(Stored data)
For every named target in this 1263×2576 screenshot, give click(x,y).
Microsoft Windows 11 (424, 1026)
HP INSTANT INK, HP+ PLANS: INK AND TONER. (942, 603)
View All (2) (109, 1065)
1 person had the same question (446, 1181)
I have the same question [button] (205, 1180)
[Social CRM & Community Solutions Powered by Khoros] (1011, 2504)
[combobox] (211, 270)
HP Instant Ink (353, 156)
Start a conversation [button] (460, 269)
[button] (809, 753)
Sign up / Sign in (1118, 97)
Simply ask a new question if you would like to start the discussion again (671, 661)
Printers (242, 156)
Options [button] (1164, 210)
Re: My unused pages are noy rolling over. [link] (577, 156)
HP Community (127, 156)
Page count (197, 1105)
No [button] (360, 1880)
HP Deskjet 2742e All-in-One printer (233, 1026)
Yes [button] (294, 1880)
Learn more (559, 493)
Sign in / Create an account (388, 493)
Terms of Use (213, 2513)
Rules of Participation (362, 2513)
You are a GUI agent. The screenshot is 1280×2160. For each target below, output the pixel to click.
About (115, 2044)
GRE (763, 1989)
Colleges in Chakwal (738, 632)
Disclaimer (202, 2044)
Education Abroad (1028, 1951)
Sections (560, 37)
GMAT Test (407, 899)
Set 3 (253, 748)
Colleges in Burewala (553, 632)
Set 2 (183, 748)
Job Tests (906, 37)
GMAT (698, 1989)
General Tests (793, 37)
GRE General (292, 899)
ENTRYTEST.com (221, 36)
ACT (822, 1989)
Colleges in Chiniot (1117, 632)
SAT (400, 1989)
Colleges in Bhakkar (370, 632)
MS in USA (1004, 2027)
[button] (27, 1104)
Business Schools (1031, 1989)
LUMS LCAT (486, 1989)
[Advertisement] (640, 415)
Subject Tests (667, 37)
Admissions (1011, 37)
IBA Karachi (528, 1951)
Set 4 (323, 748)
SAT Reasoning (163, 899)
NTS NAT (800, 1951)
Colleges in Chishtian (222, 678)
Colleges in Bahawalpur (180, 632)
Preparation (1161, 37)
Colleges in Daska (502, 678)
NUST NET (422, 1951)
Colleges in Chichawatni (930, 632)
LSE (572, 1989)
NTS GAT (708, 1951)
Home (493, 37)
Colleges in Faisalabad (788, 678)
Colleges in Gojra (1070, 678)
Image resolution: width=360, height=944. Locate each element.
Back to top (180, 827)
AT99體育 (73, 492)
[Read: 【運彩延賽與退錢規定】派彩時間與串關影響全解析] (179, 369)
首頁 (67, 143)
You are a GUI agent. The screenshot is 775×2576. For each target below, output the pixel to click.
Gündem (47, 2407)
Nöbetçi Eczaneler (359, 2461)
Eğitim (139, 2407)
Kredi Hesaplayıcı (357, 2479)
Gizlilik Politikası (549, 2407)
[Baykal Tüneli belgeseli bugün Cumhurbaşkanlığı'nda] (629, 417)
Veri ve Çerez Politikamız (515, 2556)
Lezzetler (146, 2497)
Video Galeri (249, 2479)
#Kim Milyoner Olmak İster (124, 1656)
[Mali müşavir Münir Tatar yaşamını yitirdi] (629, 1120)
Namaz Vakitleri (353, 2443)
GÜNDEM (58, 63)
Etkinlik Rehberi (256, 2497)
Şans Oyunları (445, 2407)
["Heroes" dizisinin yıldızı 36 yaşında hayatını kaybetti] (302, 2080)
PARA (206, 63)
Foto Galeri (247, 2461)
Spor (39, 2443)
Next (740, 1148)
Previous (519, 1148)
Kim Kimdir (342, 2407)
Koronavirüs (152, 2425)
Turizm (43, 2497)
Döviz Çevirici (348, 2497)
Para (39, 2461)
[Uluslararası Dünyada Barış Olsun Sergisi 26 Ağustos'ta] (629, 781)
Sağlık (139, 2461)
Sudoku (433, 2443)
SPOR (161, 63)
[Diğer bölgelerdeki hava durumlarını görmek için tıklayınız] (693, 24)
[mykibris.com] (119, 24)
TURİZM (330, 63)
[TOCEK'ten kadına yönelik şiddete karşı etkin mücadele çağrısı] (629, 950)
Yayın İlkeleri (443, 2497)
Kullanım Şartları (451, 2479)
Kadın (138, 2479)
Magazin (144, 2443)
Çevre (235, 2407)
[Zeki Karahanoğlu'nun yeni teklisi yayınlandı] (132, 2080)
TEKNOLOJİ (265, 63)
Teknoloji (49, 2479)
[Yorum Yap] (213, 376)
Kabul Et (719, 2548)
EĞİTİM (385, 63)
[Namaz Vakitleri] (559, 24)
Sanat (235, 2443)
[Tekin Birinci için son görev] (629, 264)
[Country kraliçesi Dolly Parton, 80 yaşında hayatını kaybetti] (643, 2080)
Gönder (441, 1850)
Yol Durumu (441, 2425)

EXERCISE REQUIREMENTS – Exactly the lines above from the one with "Microsoft Windows 11 (424, 1026)" to the one with "[button] (809, 753)", both included, are to be quoted; leave the rest out.

ANSWER –
Microsoft Windows 11 (424, 1026)
HP INSTANT INK, HP+ PLANS: INK AND TONER. (942, 603)
View All (2) (109, 1065)
1 person had the same question (446, 1181)
I have the same question [button] (205, 1180)
[Social CRM & Community Solutions Powered by Khoros] (1011, 2504)
[combobox] (211, 270)
HP Instant Ink (353, 156)
Start a conversation [button] (460, 269)
[button] (809, 753)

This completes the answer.